## Begin

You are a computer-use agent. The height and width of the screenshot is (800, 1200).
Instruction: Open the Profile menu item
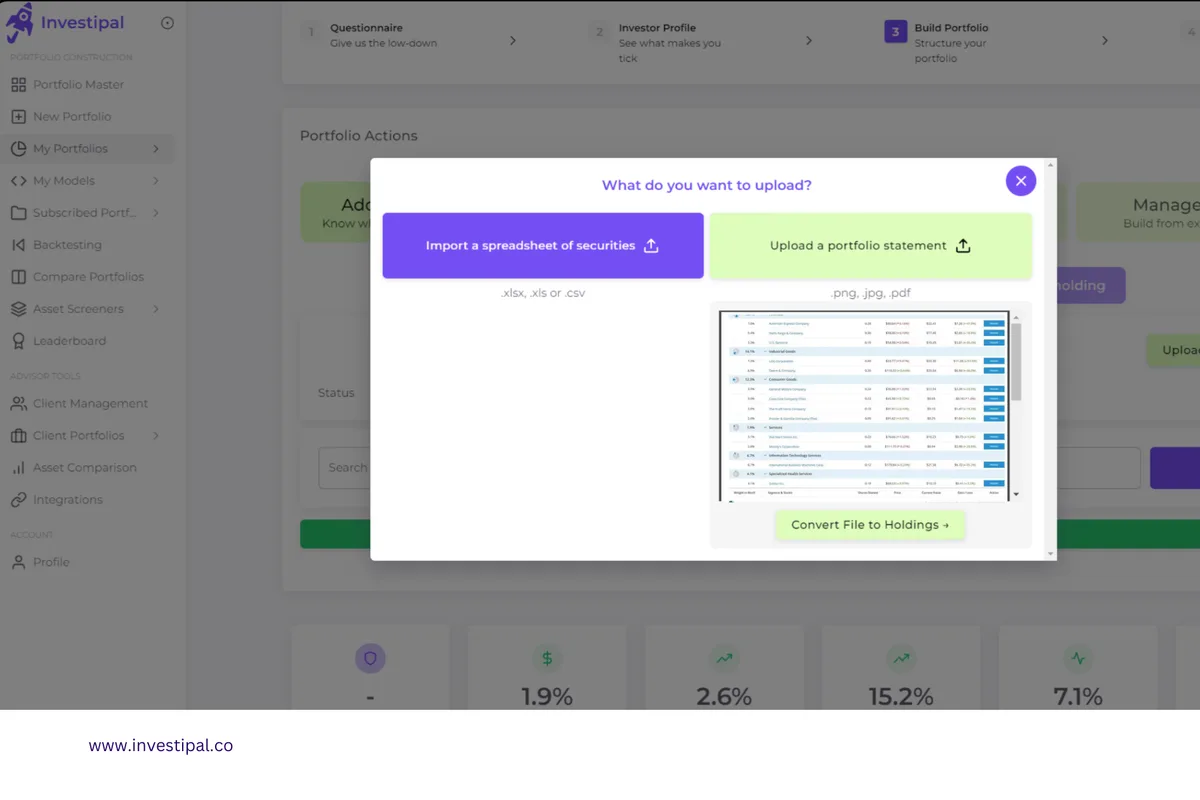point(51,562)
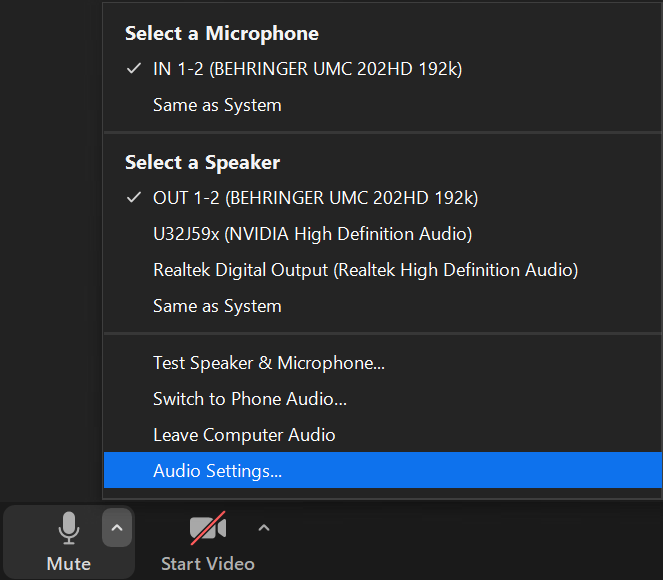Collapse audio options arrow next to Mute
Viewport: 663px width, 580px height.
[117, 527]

## End
## Begin

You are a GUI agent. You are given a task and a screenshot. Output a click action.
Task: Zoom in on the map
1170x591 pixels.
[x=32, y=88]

## End

# TASK DIRECTIONS
Copy the material above word for word. Begin at the line that has "You are a GUI" and stop after the line that has "[x=32, y=88]".

# THE REPLY
You are a GUI agent. You are given a task and a screenshot. Output a click action.
Task: Zoom in on the map
1170x591 pixels.
[x=32, y=88]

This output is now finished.